Les projets de la Chine représentent jusqu’à 73 % du marché des MDP, et d’autres régions ont témoigné leur grand intérêt dans ces projets au cours des deux dernières années.
 
« Malheureusement, les pays africains commencent à peine à intégrer le mécanisme » a déclaré Karan Capoor. « Et lorsqu’ils l’intègrent, ils découvrent qu’ils n’arrivent pas à rentrer dans le système car celui-ci est bloqué. »
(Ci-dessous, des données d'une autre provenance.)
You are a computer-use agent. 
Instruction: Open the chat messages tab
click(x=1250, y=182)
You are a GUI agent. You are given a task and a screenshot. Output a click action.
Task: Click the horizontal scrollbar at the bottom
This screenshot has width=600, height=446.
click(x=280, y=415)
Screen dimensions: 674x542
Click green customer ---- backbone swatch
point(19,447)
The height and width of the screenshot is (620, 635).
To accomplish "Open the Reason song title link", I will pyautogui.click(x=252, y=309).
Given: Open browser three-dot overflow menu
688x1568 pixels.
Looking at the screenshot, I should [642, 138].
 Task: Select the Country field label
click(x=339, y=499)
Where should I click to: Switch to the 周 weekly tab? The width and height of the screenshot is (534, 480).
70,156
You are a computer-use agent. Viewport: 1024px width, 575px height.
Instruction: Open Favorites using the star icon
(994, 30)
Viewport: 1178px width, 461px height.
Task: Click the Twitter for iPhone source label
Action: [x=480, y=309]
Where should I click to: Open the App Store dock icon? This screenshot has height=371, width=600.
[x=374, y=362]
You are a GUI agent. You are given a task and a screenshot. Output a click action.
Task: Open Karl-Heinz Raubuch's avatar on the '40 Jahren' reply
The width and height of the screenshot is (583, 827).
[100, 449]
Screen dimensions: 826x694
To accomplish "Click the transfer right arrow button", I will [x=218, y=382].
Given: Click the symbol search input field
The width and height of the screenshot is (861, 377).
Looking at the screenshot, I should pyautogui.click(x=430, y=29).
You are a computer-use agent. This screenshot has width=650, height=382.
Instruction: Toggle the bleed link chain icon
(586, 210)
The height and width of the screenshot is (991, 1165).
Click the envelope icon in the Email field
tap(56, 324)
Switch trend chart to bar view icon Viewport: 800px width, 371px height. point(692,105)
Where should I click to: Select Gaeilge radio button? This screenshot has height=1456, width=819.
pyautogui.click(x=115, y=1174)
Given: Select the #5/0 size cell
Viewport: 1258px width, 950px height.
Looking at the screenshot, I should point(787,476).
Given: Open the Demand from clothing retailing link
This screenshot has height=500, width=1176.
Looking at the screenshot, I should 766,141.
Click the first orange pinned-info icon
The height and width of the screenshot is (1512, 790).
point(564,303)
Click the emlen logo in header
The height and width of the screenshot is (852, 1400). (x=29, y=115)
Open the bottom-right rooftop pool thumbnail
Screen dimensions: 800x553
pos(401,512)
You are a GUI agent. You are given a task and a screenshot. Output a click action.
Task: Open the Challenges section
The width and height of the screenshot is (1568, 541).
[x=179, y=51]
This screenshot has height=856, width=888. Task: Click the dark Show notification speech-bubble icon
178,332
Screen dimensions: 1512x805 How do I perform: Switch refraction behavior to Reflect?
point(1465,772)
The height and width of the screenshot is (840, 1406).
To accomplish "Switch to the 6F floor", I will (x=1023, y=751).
Philippe Ambrosi, co-auteur du rapport, a ajouté : « Les projets concernant l’énergie renouvelable et le rendement énergétique, ainsi que les investissements dans les pays en voie de développement les plus pauvres représentent la majorité des projets de cette année et ce sont ces projets-là qui sont défavorisés, du fait des retards liés aux procédures et au congestionnement du MDP, compromettant ainsi leur éventuelle mise en œuvre ».
 
Nécessité d’une indication claire
 
« Afin de conserver cet élan, les gouvernements doivent faire savoir clairement si oui ou non les projets de réduction des gaz à effet de serre dans les pays en voie de développement pourront continuer à vendre des crédits sur le marché du carbone, dans le cadre des accords sur le changement climatique du Protocole de Kyoto », ont affirmé, entre autres, les auteurs de « State of the Carbon Market ».
 
« Pour que la croissance du marché et les investissements dans l’énergie propre se poursuivent, il est nécessaire que les décideurs politiques fassent savoir aux secteurs du développement de projets et des achats si ces mécanismes resteront en vigueur dans le cadre politique au-delà de 2012, afin d’aborder les problèmes liés au changement climatique et d’améliorer le rendement » a affirmé Jack Cogen, PDG de Natsource LLC, une banque leader en matière d’investissements dans les émissions et l’énergie renouvelable.
 
La Commission européenne a cependant proposé de geler les nouvelles demandes de projets émanant des pays en voie de développement, créant ainsi une incertitude quand au maintien du programme du MDP.
 
Karan Capoor a indiqué que le fait de perdre l’élan actuel en faveur des MDP représenterait une « occasion manquée » de favoriser les technologies propres dans les pays en voie de développement.
 
« Cet élan en faveur des projets est certainement à encourager. Il ne faut en aucun cas qu’il perde de sa force. Nous devons l’entretenir et le faire fructifier. C’est ça le vrai défi ».